This article was originally posted as a comment to this post on The Volokh Conspiracy. It is reposted here with the permission of the author, William Van Alstyne.
Despite the cogency of observations by several who have commented on the 5/4 decision in this past week’s SCOTUS case, voiding the century-old act of Congress forbidding ordinary business corporations from spending treasury funds to endorse or oppose candidates for national elective office, my own view is that the dissenting opinion by Justice Stevens on balance had the better of the First Amendment argument. The existing restrictions on campaign finance have been even-handed, insofar as (for example) the United Auto Workers (the UAW) is subject to the same limitation as General Motors itself. Each, in turn, is equally free to establish Political Action Committees (PACS) which may indeed solicit contributions from willing parties (shareholders in the one case, workers in the other) whether to be spent directly to advance the candidacies of particular favored candidates or to advertise for the defeat of others. Funds raised by PACS (whether corporate or labor union PACS) are provided willingly, as are funds contributed by members of the ACLU, Young Socialists, Vegetarians, NARAL, or the Moral Majority. Each of these organizations is properly treated as a First Amendment voluntary association, even as is the NAACP.

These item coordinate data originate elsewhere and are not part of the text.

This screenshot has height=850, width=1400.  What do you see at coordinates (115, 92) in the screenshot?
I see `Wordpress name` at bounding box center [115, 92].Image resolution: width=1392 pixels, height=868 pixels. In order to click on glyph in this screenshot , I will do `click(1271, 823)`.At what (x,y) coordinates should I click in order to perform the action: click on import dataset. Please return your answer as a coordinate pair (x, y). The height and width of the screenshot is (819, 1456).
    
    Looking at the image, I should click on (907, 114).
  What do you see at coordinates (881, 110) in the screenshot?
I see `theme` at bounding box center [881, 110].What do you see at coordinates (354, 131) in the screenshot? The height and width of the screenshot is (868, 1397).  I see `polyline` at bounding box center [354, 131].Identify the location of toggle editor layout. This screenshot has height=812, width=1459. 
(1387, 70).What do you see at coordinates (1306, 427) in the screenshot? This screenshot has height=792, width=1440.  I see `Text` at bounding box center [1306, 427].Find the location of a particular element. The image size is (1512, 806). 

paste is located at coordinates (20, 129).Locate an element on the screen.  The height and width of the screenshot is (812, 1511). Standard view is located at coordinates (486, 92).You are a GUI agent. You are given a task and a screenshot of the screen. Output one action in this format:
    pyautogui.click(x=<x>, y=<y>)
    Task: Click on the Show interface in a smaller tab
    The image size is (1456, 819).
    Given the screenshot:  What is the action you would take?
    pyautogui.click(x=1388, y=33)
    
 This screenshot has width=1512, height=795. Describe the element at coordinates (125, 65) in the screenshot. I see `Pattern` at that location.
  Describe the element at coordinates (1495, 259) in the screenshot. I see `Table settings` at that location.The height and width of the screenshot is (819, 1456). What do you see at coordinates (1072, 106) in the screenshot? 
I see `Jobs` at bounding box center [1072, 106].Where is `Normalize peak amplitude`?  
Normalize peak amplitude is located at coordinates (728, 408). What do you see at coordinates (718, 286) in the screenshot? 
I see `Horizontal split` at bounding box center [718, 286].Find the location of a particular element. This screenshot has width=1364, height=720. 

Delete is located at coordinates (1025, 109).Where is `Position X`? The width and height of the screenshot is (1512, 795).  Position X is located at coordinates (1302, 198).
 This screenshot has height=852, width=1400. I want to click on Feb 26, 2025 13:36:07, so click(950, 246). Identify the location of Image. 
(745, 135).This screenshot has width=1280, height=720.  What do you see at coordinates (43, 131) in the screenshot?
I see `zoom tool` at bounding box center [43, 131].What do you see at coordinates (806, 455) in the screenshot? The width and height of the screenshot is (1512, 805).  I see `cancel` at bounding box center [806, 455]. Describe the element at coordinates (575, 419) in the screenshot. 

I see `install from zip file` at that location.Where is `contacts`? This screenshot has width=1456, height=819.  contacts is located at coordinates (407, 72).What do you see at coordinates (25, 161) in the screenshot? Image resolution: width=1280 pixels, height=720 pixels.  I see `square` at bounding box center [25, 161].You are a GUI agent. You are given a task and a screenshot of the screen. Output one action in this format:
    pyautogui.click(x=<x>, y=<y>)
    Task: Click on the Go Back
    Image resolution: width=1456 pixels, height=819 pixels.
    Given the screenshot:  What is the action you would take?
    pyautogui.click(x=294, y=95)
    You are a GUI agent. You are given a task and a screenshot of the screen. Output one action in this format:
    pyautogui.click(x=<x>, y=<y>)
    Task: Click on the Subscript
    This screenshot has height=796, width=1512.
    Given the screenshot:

But, there has been no reason to regard a GM shareholder likewise, whether individually or institutionally, nor a GM employee likewise – insofar as his or her UAW dues payments to the union are not voluntary but, instead, made as a condition of being employed by GM (pursuant to a collective bargaining contract secured by the UAW via the National Labor Relations Act). I frankly thought that the dissent in this case had the better of it, consistent with pre-existing First Amendment principles (as well as century-old case law as well). The Court’s 5/4 decision is certainly no great calamity (nor is its likely extension in the current Supreme Court term to the states via the Fourteenth Amendment). I think, however, there is more to regret than celebrate in the undoing of the “balance” previously struck.
William Van Alstyne is a noted First Amendment scholar and professor at William and Mary Law School.